= Work to complete =
From the entries below, reproduce exactly the lines from the one with "This screenshot has width=399, height=432." through the one with "The width and", both included, without images.

= Data listing =
★ ★ ★ ★ ★

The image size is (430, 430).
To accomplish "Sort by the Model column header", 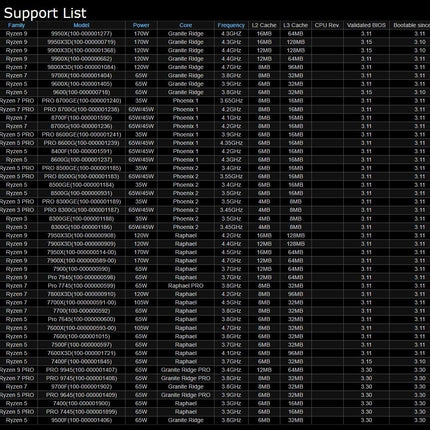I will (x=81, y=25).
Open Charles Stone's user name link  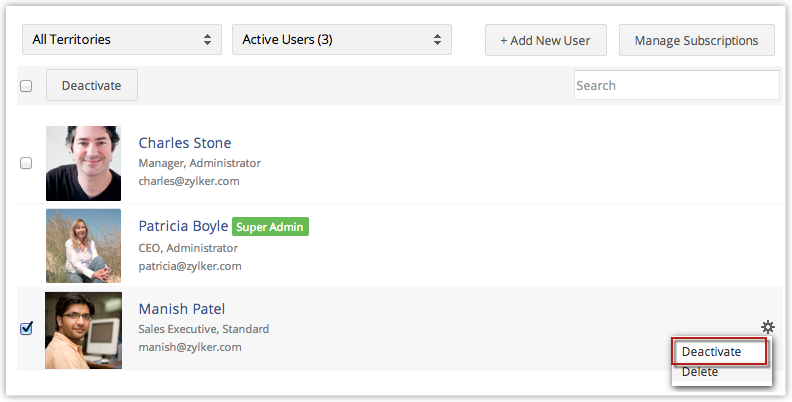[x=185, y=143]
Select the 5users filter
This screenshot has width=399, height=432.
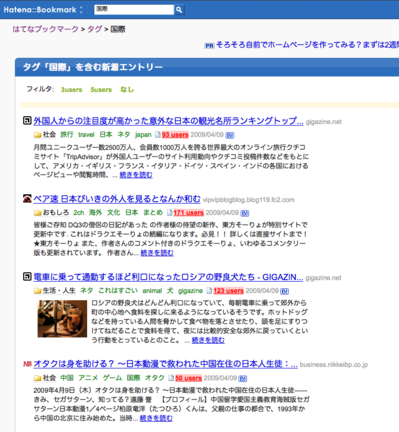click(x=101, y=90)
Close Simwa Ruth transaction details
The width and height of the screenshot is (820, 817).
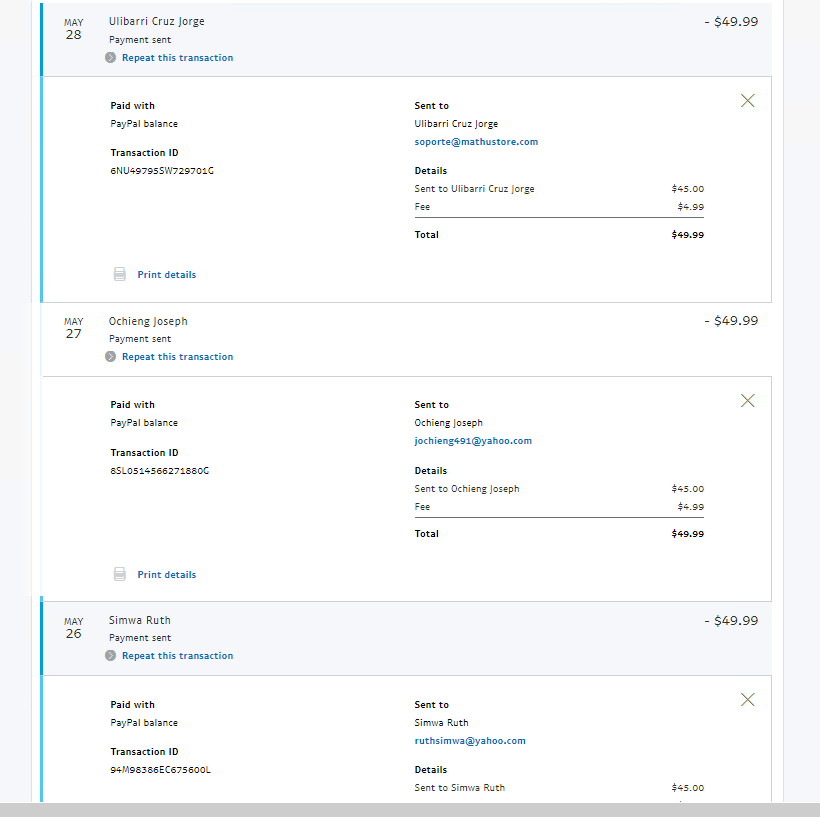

★ ★ ★ ★ ★

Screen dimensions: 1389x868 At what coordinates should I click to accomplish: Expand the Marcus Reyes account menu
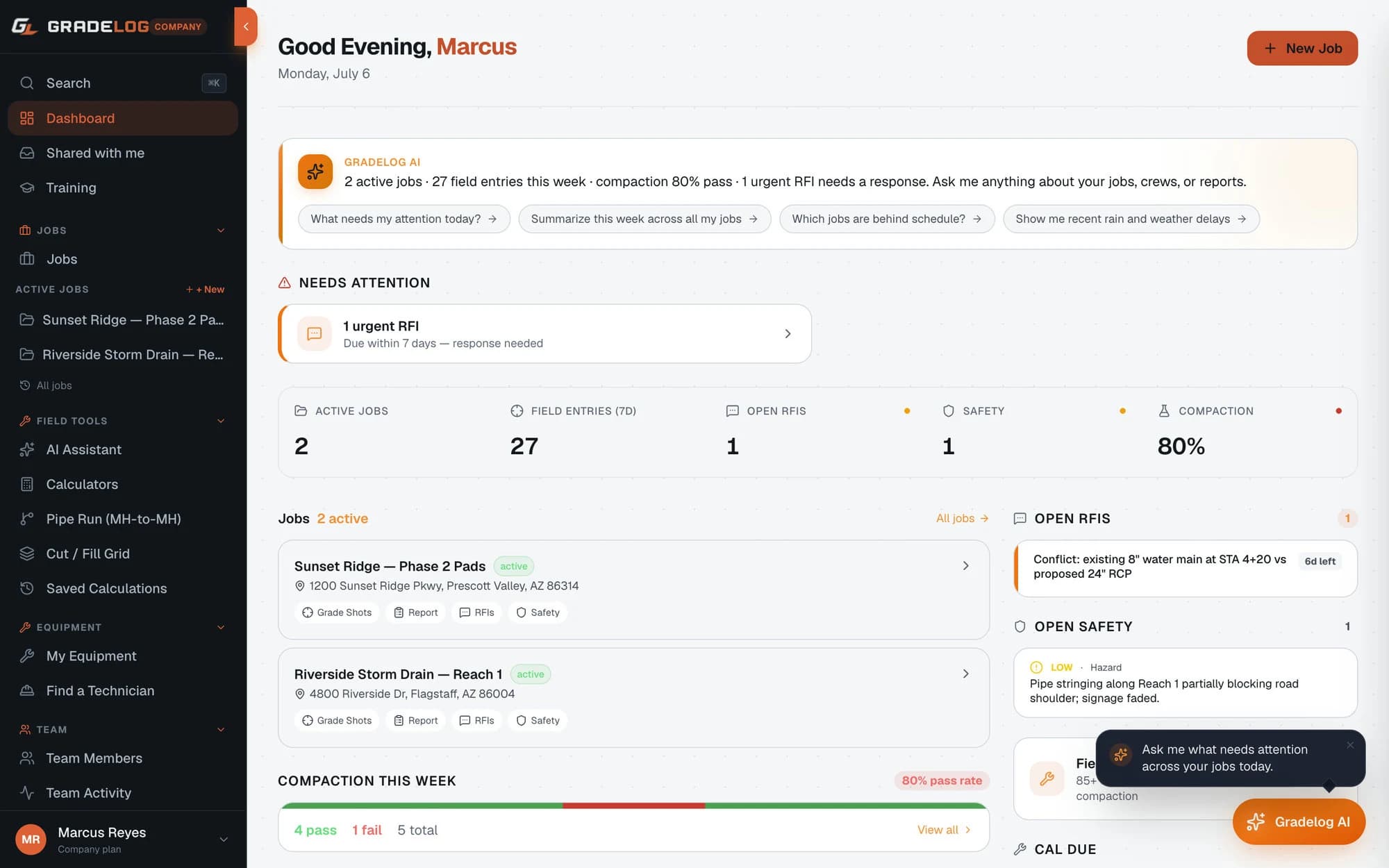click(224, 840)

★ ★ ★ ★ ★

= Written solution =
This screenshot has width=399, height=432.
click(x=101, y=90)
Close Simwa Ruth transaction details
The width and height of the screenshot is (820, 817).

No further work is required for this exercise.